PHP sscanf() Function

The PHP sscanf() function parses input from a string according to the specified format. The function reads from string and interprets it according to the specified format.

If only two parameters were passed, the values parsed will be returned as an array. If optional parameters are passed, the function will return the number of assigned values. The optional parameters must be passed by reference.

If there are more substrings expected in the format than there are available within string, null will be returned.

Syntax

sscanf(string, format, vars)

Parameters

Return Value

If only two parameters were passed, the values parsed will be returned as an array. If optional parameters are passed, the function will return the number of assigned values.

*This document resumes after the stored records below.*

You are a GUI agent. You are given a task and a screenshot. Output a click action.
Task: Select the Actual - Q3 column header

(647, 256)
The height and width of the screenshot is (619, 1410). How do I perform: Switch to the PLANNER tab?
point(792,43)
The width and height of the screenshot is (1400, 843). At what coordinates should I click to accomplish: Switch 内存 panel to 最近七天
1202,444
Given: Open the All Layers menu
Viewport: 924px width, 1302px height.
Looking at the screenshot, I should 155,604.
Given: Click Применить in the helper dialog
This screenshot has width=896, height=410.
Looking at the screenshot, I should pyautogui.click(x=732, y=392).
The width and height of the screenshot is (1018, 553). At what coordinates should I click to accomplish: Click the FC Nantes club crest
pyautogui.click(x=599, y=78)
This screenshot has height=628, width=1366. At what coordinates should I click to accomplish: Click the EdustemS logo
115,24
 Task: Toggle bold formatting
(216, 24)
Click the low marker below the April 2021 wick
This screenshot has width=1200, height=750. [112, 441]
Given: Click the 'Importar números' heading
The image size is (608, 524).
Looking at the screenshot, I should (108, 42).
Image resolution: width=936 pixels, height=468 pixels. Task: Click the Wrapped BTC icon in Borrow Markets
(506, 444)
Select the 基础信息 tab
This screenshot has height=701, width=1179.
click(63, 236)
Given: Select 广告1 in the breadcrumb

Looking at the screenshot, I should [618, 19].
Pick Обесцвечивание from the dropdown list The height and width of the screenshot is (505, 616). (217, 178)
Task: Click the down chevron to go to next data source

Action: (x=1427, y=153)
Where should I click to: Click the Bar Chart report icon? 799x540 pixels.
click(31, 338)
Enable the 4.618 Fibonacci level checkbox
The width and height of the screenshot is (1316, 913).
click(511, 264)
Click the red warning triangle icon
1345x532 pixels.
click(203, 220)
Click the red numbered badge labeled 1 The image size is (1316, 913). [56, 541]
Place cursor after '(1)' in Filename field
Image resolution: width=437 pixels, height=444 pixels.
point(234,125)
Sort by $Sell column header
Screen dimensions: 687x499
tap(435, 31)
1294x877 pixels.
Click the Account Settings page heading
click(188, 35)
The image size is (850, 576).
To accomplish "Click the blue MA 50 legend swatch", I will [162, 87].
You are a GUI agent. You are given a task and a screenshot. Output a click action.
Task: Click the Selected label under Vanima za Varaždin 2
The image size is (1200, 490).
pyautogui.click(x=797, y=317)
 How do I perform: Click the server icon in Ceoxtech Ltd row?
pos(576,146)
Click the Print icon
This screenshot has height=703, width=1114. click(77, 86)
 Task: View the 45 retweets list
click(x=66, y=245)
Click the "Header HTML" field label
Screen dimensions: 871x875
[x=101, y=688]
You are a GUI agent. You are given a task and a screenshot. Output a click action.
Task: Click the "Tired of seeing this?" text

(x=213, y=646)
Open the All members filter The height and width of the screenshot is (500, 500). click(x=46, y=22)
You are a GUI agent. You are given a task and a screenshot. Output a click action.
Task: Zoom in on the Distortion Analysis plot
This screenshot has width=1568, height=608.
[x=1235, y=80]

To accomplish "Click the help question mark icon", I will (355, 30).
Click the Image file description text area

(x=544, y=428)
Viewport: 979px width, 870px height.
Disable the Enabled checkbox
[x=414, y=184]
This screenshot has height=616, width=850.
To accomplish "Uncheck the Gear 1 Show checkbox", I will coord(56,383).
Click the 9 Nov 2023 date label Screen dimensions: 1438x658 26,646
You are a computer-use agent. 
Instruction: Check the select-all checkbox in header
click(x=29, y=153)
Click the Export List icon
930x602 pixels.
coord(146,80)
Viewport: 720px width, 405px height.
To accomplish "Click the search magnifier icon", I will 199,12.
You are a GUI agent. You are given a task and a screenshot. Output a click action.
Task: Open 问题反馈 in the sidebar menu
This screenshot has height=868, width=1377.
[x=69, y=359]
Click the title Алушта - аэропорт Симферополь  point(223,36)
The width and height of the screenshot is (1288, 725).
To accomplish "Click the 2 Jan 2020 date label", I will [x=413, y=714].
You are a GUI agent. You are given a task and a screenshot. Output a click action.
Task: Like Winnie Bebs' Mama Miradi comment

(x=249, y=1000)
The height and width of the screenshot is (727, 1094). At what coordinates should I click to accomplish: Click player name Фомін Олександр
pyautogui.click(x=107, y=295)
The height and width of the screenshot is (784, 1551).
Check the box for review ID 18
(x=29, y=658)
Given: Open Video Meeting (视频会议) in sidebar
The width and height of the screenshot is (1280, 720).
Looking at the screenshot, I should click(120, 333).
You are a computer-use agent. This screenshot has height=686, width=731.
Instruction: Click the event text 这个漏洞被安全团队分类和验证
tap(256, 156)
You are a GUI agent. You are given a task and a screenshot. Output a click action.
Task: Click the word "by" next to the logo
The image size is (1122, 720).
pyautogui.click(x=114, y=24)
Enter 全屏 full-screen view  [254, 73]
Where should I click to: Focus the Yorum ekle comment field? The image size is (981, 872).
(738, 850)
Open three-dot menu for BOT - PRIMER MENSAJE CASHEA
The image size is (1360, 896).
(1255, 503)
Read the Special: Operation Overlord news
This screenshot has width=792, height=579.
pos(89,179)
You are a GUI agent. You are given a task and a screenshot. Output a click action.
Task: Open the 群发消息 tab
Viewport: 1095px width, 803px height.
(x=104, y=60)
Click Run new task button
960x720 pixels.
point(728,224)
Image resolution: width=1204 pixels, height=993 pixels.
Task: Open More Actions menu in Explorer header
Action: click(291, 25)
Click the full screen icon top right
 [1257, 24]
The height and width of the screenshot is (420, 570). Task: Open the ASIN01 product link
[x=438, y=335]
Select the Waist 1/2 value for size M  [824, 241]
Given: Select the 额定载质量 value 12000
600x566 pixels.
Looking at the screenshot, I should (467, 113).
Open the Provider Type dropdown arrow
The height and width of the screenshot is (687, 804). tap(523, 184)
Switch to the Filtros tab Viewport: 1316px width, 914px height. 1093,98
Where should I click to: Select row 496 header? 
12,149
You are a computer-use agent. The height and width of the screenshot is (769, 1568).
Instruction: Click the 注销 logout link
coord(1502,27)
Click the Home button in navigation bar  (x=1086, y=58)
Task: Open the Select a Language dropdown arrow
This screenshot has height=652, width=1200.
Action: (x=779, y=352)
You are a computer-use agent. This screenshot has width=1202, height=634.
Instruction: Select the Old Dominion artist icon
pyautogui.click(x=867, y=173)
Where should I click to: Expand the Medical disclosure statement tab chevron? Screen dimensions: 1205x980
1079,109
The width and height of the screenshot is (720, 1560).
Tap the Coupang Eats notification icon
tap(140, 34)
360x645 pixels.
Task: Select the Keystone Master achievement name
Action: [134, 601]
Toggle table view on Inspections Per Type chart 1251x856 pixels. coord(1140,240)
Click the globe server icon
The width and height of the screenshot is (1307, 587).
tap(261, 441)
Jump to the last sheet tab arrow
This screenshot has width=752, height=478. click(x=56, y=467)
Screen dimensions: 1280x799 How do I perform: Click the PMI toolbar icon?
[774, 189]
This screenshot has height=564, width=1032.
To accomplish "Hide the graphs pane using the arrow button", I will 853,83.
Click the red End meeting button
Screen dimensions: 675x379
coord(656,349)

The optional parameters must be passed by reference.

If there are more substrings expected in the format than there are available within string, null will be returned.

Example: sscanf() example

The example below shows the usage of sscanf() function.

<?php
//getting name
list($name) = sscanf("name:John", "name:%s");

//getting city
list($city) = sscanf("city:London", "city:%s");

//and date of birth
$DOB = "15 October 1995";
list($day, $month, $year) = sscanf($DOB, "%d %s %d");

echo "$name lives in $city.\n";
echo "His DOB is on $day-".substr($month, 0, 3)."-$year.\n";
?>

The output of the above code will be:

John lives in London.
His DOB is on 15-Oct-1995.

Example: using optional parameters

The example below shows how to use optional parameters with this function.

<?php
$info = "name:John city:London 25 July 1986";

//getting name, city and date of birth
sscanf($info, "name:%s city:%s %d %s %d", 
              $name, $city, $day, $month, $year);

echo "$name lives in $city.\n";
echo "His DOB is on $day-".substr($month, 0, 3)."-$year.\n";
?>

The output of the above code will be:

John lives in London.
His DOB is on 25-Jul-1986.